Exercise instructions:
**A.** List each method used on de Souza that the passage on de Souza's case describes.
**B.** In the passage on de Souza's case, how many UPP officers were charged with torture followed by death?
**C.** Pick up the passage on de Souza's case after its last sentence and continue it.

Excerpt section start

In June 2015, it was announced that investigations into de Souza's disappearance in response to new images from security cameras close to the UPP station in Rocinha. The goal of the reopened investigation is to determine why BOPE (Batalhão de Operações Policiais Especiais, a special unit of the military police trained extensively in urban warfare to combat drug gangs) entered Rocinha on the night of de Souza's disappearance. While initial analysis of the images obtained of the BOPE trucks was inconclusive, computer enhanced imaging determined that a volume compatible with that of a human corpse was sealed in a motorcycle cover and placed in one of the BOPE trucks. It was determined that de Souza was tortured with electric shocks and suffocated with plastic bags for more than two hours before he was drowned in a bucket.

In the city of Rio, roughly 16% of all registered homicides between 2010 and 2015 took place by the hands of on-duty police officers. As of April 2015, 183 of 220 investigations into police killings were still open, and only one case led to the indictment of a police officer. In this context, de Souza's case became a symbol of the fight against police abuse. “Where is Amarildo?” served as the rallying call of protesters, with #WhereIsAmarildo and #OndeEstaoAmarildo used extensively on social media.

==Controversy==
De Souza's case is controversial in that twenty-five UPP officers were charged with torture followed by death. The UPPs were first established in 2008 in Santa Marta as a method to increase security in anticipation of the 2014 World Cup and 2016 Olympic Games. They were created to wrest control of the favelas from gangs and militias back to the Brazilian government, effectively integrating favela residents into the formal city

The design of the UPPs addresses the issue of rampant police brutality and corruption in Rio by using only fresh recruits recently graduated from police academy and giving special training in human rights issues. However, despite the successful pacification of favelas with UPPs installed, the relationship between favela residents and UPPs is often marked by mutual distrust. In one study, interviewed favela residents reported concern over the possibility that the UPPs would become the “new boss” of the favela, replacing the ousted gang leaders and controlling the favelas without integrating them into the city as promised by the government.

Excerpt section end
Listed entries section start

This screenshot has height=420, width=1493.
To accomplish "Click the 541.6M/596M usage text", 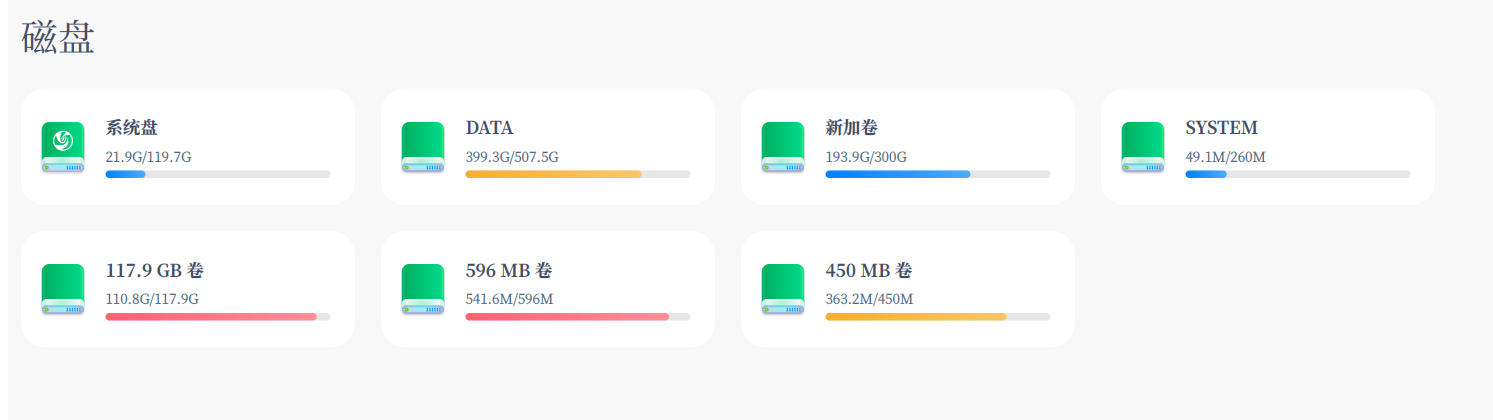I will pos(509,299).

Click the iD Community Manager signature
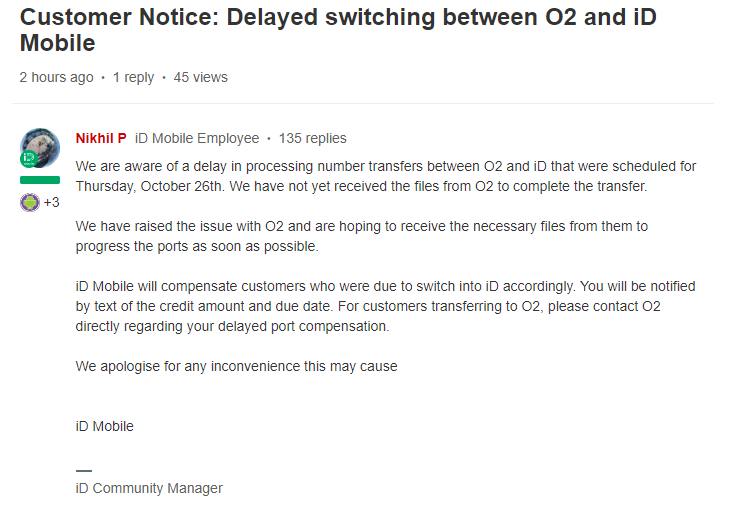pos(149,488)
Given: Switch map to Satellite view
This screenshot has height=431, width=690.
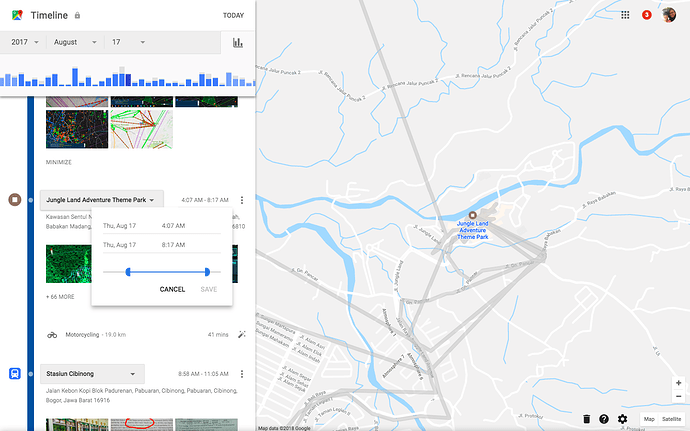Looking at the screenshot, I should (x=671, y=419).
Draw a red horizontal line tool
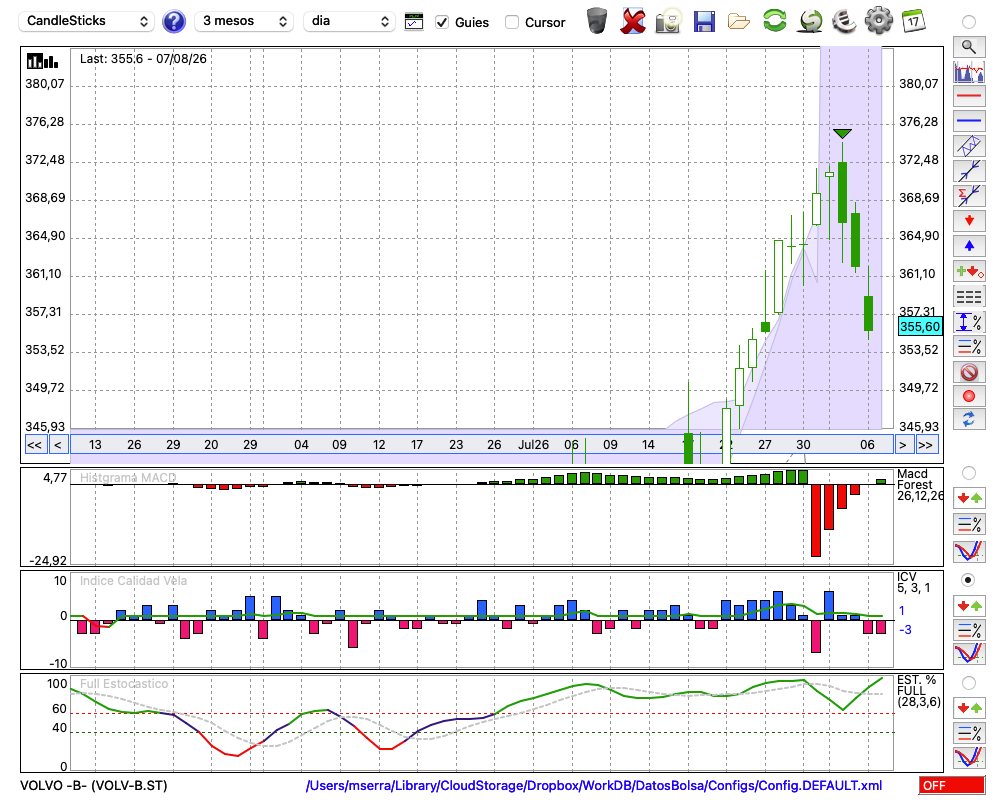The height and width of the screenshot is (800, 1000). point(969,96)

Listed entries section end

Responses:
**A.**
- Electric shocks
- Suffocation with plastic bags
- Drowning in a bucket

**B.** Twenty-five UPP officers were charged.

**C.**
Among the criticisms of the UPPs is the allegation that they possibly have a role in the rising number of missing persons in pacified favelas, a concern highlighted by de Souza's disappearance in 2013. The number of homicides per 100,000 people in Rio fell from 6122 in 2007 to 4030 in 2012, and the rate of resistance killings by police decreased by 51.5% in pacified favelas. At the same time, the number of missing persons in Rio's pacified favelas and its impoverished peripheral communities increased by 33 percent since 2007, one year before the creation of the UPPs. Proponents of the UPPs argue that the rise in non-lethal crimes – including unsolved disappearances – is a consequence of better reporting: it is possible that disappearances that occurred prior to pacification went unreported due to fear of revenge by gang members.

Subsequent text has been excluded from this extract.